Combined, these two problems inhibit the flourishing of individual Australians, and the flourishing of the country’s most economically productive urban centers. The result is a stifled country that is unable to fully unlock its potential, and therefore unable to navigate an increasingly complex and unstable world with confidence and sophistication.
In recent interviews, Australia’s treasurer, Jim Chalmers, recognized that this is a problem, and has begun discussing the Ezra Klein and Derek Thompson book, “Abundance.”
Or, as the kids say, Chalmers has been “Abundance-pilled.”
The central thesis of Klein and Thompson’s book is that a dense web of regulations, processes, consultations, and reviews are getting in the way of producing outcomes that should be deemed “progress.” They argue that in the United States – but this is also true of Australia – it is becoming to difficult and inefficient to build the things that are necessary for thriving societies. Or, as Chalmers has said, “We want good things to happen, we’ve got to stop strangling good things from happening.”
Yet in order to seriously address this problem, there is a major structural issue that needs to be both acknowledged and dealt with. Australia has one of the highest rates of tertiary education in the world. This is an absolute positive, and education should never be discouraged. But the unintended consequence of the rise of widespread tertiary education has been the lack of productive outlets, well-paid, or status-providing jobs for university graduates in the private sector. As a result, the state has felt the need to absorb this cohort into the bureaucracy. This has created a larger class of rule-makers and consultants, making rules and seeking rents for a greater array of aspects of life.
According to the Australian Bureau of Statistics (ABS) there are now almost 1 million people working within Australia’s various bureaucracies (state and federal), with an addition of 50,000 people in the last year alone.
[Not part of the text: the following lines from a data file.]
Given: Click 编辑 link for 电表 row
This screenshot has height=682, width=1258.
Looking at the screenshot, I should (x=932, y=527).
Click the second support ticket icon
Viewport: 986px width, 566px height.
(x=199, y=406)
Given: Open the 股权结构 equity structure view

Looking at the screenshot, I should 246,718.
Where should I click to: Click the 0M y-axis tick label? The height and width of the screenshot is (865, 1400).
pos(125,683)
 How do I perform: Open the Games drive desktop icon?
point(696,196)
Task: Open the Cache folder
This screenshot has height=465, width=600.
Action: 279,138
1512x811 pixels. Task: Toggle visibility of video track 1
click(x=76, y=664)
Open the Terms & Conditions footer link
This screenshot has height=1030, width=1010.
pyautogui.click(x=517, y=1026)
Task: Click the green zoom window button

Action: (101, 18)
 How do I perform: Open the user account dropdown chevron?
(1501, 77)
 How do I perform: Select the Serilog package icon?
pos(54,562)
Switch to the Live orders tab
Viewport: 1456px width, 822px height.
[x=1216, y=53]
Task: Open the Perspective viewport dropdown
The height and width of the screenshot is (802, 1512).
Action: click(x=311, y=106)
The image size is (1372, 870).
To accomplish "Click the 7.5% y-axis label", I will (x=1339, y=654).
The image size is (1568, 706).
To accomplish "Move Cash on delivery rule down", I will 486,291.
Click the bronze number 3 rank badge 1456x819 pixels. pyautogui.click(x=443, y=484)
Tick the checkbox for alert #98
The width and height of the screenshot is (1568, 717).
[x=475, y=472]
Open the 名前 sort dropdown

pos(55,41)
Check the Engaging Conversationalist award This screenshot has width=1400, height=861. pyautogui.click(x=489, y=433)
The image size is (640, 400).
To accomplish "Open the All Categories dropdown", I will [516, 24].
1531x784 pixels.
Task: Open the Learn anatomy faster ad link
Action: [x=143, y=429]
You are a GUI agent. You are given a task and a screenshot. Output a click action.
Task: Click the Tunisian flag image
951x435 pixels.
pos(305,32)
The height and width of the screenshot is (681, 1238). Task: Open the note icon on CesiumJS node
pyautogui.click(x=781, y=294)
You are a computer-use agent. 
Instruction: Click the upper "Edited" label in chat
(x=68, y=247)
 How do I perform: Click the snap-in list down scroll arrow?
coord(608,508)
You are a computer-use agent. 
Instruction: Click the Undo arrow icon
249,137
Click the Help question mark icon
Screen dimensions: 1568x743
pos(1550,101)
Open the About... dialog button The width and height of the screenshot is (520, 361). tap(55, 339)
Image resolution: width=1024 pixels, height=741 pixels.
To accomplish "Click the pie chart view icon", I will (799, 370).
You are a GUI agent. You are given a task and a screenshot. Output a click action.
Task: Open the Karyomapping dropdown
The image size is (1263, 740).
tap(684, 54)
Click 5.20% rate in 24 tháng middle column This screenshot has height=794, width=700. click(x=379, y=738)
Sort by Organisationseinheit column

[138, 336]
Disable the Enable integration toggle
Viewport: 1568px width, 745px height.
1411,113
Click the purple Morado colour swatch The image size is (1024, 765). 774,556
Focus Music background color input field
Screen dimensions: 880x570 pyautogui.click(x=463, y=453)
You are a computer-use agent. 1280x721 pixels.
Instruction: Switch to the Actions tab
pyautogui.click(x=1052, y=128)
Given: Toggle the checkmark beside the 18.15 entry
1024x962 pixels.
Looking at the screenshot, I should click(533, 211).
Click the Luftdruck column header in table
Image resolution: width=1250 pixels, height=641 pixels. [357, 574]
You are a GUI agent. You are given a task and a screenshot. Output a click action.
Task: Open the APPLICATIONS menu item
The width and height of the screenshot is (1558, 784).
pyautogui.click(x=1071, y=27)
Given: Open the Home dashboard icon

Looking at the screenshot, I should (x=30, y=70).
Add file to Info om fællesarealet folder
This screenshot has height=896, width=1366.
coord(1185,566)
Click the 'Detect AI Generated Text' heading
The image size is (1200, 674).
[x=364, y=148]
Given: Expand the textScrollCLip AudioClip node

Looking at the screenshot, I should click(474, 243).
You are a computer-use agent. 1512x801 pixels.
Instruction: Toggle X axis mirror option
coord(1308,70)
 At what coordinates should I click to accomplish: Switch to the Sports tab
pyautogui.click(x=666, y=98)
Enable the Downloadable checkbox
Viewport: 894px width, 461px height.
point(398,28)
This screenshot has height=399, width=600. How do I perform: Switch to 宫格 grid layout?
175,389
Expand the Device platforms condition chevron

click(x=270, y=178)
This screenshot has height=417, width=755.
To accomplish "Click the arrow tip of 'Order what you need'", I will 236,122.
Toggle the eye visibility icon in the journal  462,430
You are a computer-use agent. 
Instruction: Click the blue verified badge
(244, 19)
This is not a positive trajectory, but given the difficulty in actually reducing the size of the bureaucracy – especially in a city like Canberra, where government is the industry – the solution Chalmers and the rest of the Cabinet (as well as their state counterparts) may have to tackle is one of culture.
For this, the government would need to find a way to shift the culture of the bureaucracy to see its personal rewards not in the administration of a web of complex rules, but in the production of efficient and effective outcomes. That is, a way of making pride flow from green lights, not red.
Being able to unlock both a new vast supply of housing stock, and a great expansion of public works, is fundamental to addressing Australia’s dire cost of living, but also addressing the country’s major capability deficit in its lack of economic complexity. Affordable housing is essential for people to be able to take economic risks, and creativity thrives in urban centers with dense public transport networks.
Therefore shifting the culture of the bureaucracy to have a laser-like focus on efficient outcomes also should create the conditions for tertiary educated Australians to find well-paid and high status jobs in the private sector – or create these jobs themselves. This would weaken the need for the state to absorb these highly educated people itself, and subsequently weaken some of the mechanisms that inhibit Australia’s abundance.